I also imagine that in most cases the storage difference between BIT and CHAR(1) is negligible (is that CHAR a NCHAR? does it store a 16bit, 24bit or 32bit unicode char? Do we really care?)
This is terribly common in mainframe files, COBOL, etc.
If you only have one such column in a table, it's not that terrible in practice (no real bit-wasting); after all SQL Server will not let you say the natural WHERE BooleanColumn, you have to say WHERE BitColumn = 1 and IF #BitFlag = 1 instead of the far more natural IF #BooleanFlag. When you have multiple bit columns, SQL Server will pack them. The case of the Y/N should only be an issue if case-sensitive collation is used, and to stop invalid data, there is always the option of a constraint.
Having said all that, my personal preference is for bits and only allowing NULLs after careful consideration.
Apparently, bit columns aren't a good idea in MySQL.
They probably were used to using Oracle and didn't properly read up on the available datatypes for SQL Server. I'm in exactly that situation myself (and the Y/N field is driving me nuts).
I've seen worse ...
One O/R mapper I had occasion to work with used 'true' and 'false' as they could be cleanly cast into Java booleans.

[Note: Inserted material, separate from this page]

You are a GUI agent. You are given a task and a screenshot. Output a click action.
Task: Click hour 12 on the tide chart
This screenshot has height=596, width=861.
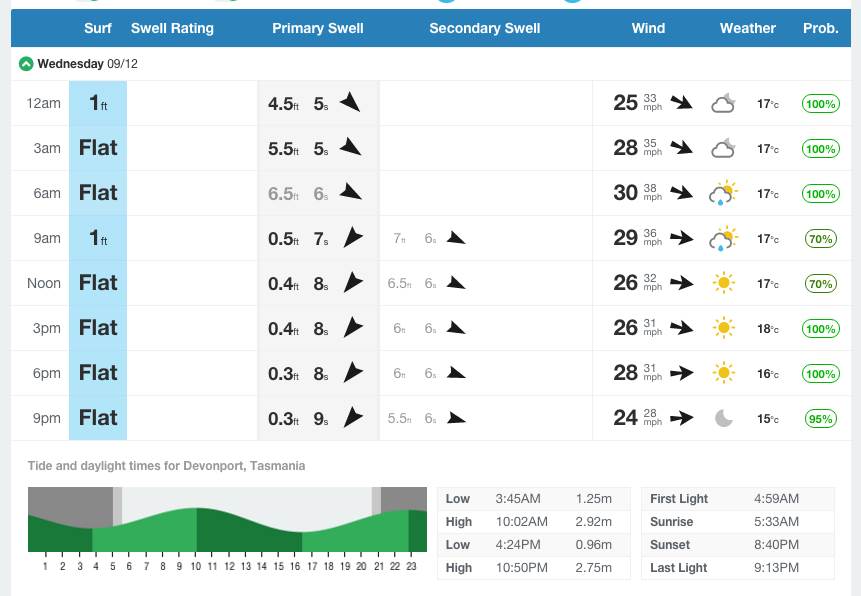click(229, 567)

Also, On a reporting database such as a data warehouse, the DB is the user interface (metadata based reporting tools notwithstanding). You might want to do this sort of thing as an aid to people developing reports. Also, an index with two values will still get used by index intersection operations on a star schema.
Sometimes such quirks are more associated with the application than the database. For example, handling booleans between PHP and MySQL is a bit hit-and-miss and makes for non-intuitive code. Using CHAR(1) fields and 'Y' and 'N' makes for much more maintainable code.
I don't have any strong feelings either way. I can't see any great benefit to doing it one way over another. I know philosophically the bit fields are better for storage. My reality is that I have very few databases that contain a lot of logical fields in a single record. If I had a lot then I would definitely want bit fields. If you only have a few I don't think it matters. I currently work with Oracle and SQL server DB's and I started with Cullinet's IDMS database (1980) where we packed all kinds of data into records and worried about bits and bytes. While I do still worry about the size of data, I long ago stopped worrying about a few bits.